Quizá ahí radique la vigencia y actualidad del símbolo, como medio del que dispone el hombre para apagar la sed a sus preguntas fundamentales, orientándolo hacia la unidad que rige y empapa su multiplicidad mundana, abriéndolo hacia la reconcialición, aunque la desavenencia resurja enseguida, inextinguible como el propio fluir de la vida.
Decía Ibn al Arabi, el gran maestro andalusí sufi, que hay incluso la propia existencia había de ser interpretada simbólicamente.
Nos hallamos en el ámbito de lo Sagrado, y el símbolo es su modalidad expresiva. Los espirituales islámicos sitúan todas las hierofanías, epifanías y teofanías en Alam al-Mithal, que
Henry Corbin, tradujera algo equívocamente como "Mundus Imaginalis", donde nuestra Psique se mueve entre "imágenes corporalizadas".
En el cristianismo medieval creo que puede considerarse al "pseudo" Dionisio Areopagita como el "padre" del simbolismo neoplatónico-cristiano.
Hasta André Grabar ha reconocido la importancia simbólica del neoplatonismo en la "imaginería" medieval cristiana, y así queda patente en un pequeño libro que recopila varios ensayos suyos y que ha editado Siruela: "Los orígenes de la estética medieval".

================================

▶ **SOBRE LA TAREA**:
Enumera, por favor, todas las personas que se nombran en el texto sobre el símbolo. Los datos son material aparte, sin relación con el texto sobre el símbolo.

▶ **DATOS PARA REVISAR**:

================================

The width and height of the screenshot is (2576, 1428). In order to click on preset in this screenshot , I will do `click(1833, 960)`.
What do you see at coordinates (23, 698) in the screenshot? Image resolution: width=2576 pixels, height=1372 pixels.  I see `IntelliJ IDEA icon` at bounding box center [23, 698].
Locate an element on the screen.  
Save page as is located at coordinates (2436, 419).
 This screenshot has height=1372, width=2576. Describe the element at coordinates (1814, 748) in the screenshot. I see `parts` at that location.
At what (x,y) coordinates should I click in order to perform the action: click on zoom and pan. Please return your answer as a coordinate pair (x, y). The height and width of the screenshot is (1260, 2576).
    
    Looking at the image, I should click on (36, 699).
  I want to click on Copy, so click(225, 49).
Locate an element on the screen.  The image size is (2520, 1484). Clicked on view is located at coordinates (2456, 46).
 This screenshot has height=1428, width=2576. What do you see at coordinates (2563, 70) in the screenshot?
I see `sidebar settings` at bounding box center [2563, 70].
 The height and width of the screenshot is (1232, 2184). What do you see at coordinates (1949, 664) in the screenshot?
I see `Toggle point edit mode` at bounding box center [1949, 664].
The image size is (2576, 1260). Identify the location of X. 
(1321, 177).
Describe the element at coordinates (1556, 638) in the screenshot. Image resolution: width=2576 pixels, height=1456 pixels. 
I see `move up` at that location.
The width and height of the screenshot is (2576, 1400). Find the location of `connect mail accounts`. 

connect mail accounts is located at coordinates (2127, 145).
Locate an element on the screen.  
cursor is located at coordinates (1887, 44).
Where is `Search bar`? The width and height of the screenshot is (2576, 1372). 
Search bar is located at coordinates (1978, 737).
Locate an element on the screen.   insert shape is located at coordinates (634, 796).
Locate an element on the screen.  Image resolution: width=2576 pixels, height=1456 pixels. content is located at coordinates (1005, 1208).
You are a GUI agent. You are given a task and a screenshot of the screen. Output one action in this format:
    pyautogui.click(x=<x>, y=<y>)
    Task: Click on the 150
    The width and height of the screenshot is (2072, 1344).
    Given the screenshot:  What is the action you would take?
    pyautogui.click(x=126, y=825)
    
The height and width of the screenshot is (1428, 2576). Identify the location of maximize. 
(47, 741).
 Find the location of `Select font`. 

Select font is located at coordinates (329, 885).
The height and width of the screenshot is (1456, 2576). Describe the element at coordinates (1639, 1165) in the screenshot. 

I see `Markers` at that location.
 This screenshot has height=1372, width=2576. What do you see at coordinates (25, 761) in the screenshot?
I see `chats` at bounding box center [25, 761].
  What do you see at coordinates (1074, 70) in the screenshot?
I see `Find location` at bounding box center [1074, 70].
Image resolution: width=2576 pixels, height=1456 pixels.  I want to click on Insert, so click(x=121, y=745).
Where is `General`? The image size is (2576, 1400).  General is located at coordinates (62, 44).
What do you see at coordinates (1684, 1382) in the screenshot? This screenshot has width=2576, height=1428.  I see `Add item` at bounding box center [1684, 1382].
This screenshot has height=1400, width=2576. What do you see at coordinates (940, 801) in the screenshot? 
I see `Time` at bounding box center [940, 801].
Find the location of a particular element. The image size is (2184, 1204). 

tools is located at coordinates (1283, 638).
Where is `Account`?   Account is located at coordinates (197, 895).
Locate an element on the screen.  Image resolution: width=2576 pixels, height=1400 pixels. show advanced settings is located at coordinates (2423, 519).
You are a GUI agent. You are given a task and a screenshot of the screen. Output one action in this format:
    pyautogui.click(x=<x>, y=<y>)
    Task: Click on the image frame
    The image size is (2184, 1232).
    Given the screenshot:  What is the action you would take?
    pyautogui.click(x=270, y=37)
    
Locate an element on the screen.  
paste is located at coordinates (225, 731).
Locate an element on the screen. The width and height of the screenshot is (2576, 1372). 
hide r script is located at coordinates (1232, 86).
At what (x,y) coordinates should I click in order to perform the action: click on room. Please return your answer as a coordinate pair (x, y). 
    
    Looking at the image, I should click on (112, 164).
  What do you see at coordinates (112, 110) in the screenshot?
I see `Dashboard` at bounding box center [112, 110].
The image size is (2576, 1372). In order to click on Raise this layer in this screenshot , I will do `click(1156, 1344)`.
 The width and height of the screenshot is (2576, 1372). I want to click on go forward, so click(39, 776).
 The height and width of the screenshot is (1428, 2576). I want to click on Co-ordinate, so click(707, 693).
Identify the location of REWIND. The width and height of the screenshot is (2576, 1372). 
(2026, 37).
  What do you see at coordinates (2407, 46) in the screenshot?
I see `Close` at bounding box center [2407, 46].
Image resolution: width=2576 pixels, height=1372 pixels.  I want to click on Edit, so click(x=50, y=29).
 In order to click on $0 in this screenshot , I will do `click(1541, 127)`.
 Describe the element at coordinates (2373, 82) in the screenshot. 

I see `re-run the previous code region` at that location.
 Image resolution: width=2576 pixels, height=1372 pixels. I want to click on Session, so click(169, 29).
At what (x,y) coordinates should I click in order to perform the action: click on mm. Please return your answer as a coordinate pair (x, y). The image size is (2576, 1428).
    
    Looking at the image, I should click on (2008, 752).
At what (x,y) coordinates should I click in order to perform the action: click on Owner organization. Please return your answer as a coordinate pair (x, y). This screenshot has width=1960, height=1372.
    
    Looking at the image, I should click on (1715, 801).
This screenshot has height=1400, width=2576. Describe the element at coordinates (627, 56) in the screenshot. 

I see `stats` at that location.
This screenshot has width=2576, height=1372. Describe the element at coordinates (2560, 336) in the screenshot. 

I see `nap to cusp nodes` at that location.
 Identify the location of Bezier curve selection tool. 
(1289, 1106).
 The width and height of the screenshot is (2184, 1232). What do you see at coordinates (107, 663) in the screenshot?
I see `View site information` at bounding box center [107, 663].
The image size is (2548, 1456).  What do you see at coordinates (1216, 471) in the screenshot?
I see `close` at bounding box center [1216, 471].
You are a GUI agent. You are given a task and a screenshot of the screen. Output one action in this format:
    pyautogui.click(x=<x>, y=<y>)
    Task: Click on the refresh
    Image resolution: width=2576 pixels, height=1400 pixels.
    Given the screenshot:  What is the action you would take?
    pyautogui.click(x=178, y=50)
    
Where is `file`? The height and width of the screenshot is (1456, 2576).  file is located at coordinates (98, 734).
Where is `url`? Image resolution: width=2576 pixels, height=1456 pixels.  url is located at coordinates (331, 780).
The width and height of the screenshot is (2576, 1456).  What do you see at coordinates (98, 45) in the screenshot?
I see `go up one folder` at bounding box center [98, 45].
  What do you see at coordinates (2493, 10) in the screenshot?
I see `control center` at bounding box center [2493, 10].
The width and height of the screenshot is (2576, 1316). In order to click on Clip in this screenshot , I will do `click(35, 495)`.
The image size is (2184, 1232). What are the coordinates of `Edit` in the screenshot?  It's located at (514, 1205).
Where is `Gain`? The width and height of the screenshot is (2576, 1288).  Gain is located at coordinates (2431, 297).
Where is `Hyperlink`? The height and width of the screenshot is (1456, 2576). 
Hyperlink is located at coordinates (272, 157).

================================

▶ **SOLUCIÓN**:
Ibn al Arabi, Henry Corbin, el "pseudo" Dionisio Areopagita y André Grabar.